Brands increasingly seek to provide “frictionless” experiences—a sense of ease and efficiency that enables users to engage with them on their terms. However, in a small but growing number of cases, frictionless means eliminating cash as an accepted payment method.
This is a seemingly minor but significant shift in the retail landscape. As a society, it signals a shift away from inclusive commerce toward what might better be described as the age of the preferred customer.
There’s been growing support from both consumers and retailers to move away from cash in favor of digital payment options. This includes credit and debit cards, as well as newer payment forms like mobile (Apple Pay, Google Pay), peer-to-peer (PayPal, Venmo), and virtual or crypto currencies (bitcoin, etherium). According to one recent survey of over 15,000 global consumers, 47 percent of respondents were “excited about the prospect of a cashless world.” The question is whether this is a good thing for those on both sides of the transaction.

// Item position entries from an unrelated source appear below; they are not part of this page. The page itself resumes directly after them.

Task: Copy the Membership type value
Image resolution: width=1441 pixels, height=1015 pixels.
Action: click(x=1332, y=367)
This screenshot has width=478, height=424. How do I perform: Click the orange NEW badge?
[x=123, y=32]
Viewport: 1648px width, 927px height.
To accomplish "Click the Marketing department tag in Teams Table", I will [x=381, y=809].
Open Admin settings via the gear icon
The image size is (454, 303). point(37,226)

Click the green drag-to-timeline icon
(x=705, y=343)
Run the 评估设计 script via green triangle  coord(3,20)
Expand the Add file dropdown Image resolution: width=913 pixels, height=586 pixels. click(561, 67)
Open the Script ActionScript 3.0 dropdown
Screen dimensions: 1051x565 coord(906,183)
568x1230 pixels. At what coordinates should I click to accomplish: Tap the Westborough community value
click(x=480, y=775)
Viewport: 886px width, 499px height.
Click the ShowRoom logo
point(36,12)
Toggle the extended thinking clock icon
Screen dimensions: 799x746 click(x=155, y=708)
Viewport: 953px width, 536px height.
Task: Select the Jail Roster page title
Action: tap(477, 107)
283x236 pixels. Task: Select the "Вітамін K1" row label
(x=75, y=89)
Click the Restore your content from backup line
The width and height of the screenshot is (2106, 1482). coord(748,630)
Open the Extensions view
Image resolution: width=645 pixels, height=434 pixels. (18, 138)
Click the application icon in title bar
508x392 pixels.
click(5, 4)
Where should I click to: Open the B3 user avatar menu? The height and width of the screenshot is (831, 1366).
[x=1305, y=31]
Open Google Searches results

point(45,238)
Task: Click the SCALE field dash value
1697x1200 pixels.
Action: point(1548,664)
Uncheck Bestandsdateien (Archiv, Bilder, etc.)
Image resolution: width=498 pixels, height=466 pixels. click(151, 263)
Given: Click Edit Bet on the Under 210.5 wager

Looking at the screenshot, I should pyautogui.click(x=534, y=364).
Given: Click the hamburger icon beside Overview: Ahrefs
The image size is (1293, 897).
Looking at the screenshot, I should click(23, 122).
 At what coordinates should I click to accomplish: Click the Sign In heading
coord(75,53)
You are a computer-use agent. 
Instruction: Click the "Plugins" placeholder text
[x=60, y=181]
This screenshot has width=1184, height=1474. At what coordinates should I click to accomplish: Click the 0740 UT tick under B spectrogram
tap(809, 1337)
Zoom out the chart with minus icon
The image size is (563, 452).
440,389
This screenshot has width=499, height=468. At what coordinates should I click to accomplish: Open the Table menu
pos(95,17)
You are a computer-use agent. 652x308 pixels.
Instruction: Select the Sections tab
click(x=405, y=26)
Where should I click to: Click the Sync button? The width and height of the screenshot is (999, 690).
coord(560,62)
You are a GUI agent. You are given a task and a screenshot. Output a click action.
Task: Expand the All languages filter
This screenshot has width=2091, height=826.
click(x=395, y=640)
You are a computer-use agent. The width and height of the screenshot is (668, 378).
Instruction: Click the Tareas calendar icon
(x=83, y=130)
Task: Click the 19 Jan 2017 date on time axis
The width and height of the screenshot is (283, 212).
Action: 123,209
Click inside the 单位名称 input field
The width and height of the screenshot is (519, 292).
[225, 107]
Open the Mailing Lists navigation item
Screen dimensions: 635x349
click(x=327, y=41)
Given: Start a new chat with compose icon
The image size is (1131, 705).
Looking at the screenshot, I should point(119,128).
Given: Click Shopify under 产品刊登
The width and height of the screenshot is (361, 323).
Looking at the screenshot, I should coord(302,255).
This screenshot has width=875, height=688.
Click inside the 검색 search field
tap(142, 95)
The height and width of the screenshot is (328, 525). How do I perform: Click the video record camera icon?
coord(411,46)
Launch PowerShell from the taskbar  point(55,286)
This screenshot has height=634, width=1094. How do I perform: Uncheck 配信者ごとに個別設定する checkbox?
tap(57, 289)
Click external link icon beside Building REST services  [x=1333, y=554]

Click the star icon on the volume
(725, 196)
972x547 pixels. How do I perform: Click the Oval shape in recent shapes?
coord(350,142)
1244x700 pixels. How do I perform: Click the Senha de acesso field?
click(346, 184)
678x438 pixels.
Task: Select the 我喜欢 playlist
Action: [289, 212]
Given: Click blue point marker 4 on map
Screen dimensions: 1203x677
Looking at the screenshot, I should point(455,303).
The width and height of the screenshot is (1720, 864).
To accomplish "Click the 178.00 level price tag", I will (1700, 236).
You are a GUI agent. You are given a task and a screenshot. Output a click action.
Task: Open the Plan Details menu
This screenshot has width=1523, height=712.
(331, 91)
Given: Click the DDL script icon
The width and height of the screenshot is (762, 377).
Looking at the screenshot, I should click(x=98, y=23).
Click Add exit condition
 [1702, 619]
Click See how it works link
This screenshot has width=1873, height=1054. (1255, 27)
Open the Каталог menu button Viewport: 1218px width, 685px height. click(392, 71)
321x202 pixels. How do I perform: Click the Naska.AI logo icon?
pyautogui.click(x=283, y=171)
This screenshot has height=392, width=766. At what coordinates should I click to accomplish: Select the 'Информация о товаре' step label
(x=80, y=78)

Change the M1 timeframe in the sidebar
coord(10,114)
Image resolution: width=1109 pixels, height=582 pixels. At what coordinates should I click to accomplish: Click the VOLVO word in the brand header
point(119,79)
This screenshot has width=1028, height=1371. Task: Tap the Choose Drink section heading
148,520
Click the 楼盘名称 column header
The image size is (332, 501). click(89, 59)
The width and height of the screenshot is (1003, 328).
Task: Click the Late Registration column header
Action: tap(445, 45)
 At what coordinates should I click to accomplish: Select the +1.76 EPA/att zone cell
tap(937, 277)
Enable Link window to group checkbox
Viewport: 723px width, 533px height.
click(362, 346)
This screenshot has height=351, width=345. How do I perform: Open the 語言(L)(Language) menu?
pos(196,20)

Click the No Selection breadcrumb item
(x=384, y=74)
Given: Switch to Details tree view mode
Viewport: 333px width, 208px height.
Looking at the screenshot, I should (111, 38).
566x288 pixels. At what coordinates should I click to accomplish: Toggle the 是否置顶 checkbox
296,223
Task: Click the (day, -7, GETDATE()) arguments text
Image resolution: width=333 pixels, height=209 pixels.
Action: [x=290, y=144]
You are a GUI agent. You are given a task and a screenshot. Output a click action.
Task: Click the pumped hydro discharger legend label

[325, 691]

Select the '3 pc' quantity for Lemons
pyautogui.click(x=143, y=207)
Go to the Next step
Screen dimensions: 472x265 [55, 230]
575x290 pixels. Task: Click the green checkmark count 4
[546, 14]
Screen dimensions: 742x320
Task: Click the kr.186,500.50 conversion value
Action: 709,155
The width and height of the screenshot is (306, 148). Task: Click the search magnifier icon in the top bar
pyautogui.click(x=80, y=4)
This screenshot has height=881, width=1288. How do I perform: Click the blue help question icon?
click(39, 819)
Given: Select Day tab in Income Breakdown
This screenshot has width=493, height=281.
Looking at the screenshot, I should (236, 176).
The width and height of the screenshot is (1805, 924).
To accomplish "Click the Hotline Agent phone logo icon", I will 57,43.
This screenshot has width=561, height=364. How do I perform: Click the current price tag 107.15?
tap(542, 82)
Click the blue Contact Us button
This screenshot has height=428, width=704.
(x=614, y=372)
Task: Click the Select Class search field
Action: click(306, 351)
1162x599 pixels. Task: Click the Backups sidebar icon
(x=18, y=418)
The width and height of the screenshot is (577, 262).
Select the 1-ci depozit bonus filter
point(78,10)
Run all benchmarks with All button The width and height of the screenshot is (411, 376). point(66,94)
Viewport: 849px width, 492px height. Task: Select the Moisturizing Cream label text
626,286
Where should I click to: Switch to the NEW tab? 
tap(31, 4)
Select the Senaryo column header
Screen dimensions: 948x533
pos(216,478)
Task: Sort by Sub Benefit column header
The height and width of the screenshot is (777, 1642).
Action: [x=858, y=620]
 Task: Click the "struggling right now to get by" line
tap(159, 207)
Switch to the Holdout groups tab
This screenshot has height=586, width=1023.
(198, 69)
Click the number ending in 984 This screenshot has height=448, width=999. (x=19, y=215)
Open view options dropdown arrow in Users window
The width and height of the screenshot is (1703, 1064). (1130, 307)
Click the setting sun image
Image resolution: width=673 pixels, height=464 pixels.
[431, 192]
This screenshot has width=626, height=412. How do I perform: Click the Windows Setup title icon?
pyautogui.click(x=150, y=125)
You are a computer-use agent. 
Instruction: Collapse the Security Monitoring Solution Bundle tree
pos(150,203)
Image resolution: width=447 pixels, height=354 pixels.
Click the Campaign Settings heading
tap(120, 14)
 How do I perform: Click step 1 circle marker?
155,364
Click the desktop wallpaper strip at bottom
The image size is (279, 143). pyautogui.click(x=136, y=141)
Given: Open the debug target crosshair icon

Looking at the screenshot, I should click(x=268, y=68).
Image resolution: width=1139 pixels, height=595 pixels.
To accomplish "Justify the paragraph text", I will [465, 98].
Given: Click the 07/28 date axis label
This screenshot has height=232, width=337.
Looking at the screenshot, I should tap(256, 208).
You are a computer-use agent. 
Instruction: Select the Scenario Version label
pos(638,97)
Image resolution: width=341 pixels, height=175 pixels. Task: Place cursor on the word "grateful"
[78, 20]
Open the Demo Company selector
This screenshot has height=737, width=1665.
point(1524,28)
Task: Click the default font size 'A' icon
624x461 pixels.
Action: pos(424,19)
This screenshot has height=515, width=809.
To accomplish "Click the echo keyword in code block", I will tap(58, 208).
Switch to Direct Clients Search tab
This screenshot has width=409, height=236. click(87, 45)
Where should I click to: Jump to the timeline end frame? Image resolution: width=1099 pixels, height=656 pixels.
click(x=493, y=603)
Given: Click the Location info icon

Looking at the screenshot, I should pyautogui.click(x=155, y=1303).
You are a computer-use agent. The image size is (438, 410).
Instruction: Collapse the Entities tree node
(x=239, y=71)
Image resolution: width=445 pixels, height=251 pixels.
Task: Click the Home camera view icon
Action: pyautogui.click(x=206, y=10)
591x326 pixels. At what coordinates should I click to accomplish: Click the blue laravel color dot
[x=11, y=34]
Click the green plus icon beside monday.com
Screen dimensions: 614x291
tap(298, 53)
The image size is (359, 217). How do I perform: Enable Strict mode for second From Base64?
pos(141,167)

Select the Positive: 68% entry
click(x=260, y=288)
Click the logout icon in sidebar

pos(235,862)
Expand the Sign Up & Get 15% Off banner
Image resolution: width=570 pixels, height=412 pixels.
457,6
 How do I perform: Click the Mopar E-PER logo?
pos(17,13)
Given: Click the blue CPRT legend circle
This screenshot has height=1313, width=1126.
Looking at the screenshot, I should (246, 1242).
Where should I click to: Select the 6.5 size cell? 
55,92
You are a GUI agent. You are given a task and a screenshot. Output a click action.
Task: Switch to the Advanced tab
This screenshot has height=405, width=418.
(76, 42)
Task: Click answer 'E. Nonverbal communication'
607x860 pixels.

Randy Kohl is head of marketing at Gorilla Group, a Wunderman Thompson Company.
On the surface, the move to a cashless society may seem like a win-win situation. However, the only clear winner would be the federal government. In a cashless environment, money laundering and tax evasion would become much more difficult. For brands and consumers, the change is less clear.
When Sweetgreen, the fast-casual restaurant chain, decided to stop taking cash payments in 2016, it cited a number of valid reasons for the decision. These included the decreased risk of theft, environmental sustainability, and overall operational efficiency. Less than four years later, the chain reversed its decision. Sweetgreen had benefited from the change, but it came with an unintended consequence: The brand was unintentionally self-selecting its customers. For a chain whose mission embraces inclusion—in the form of access to healthy food—the inability to serve all potential customers created a problem that required a course correction.
Interestingly, the pushback against cashless business practices has mostly come at the state and municipal level. The Amazon Go business model is predicated on a cash-free customer experience. But the company’s ambitious expansion plans have been tempered by local government intervention. New Jersey and Philadelphia passed laws requiring that all retailers accept cash payments, and San Francisco, Chicago, New York City, and Washington, DC, are considering similar legislation. Why?
Almost 1 in 4 US consumers (which equates to 32.6 million households) are unbanked or underbanked. That means these people either have no access to banking products like credit and debit cards, or must pay exorbitant fees to use instruments like prepaid debit cards. (It seems counterintuitive, but the highest fees in the banking and credit industries are charged to those who can least afford them.) Denying these individuals access to basic products and services based solely on payment method borders on discriminatory. It’s one thing for luxury brands to self-select their customers on the basis of price point, but it’s another for a retailer to deny access to a person trying to buy a pack of gum.
Beyond the altruistic arguments that merchants use for going cash-free, there’s another, unstated reason they’re drawn to this model: Consumers spend more. Scientific studies dating back to the 1970s have shown a clear correlation between cashless environments and increased consumer spending. For retailers, the payoff can be substantial. In the absence of cash payment alternatives, consumers’ “willingness to pay” can be increased by up to 100 percent.
Increases in average order size can more than offset the roughly 3 percent transaction fee merchants pay to payment processors. It also explains why a growing number of retail environments, from cruise lines to resorts to amusement parks, are implementing cashless transactional experiences. In these cases, customer convenience directly translates to brand profit.
Despite regular reports of retail data breaches, in much of the developed world the use of cash is on the decline. The incentives for brands to abandon cash are also compelling. Still, until there is a viable alternative payment method that caters to all consumers equally, the need for cash will persist. Brands need to consider inclusive commerce a core part of their overall customer experience. Cash may no longer be king, but its place in the retail landscape will remain for decades to come.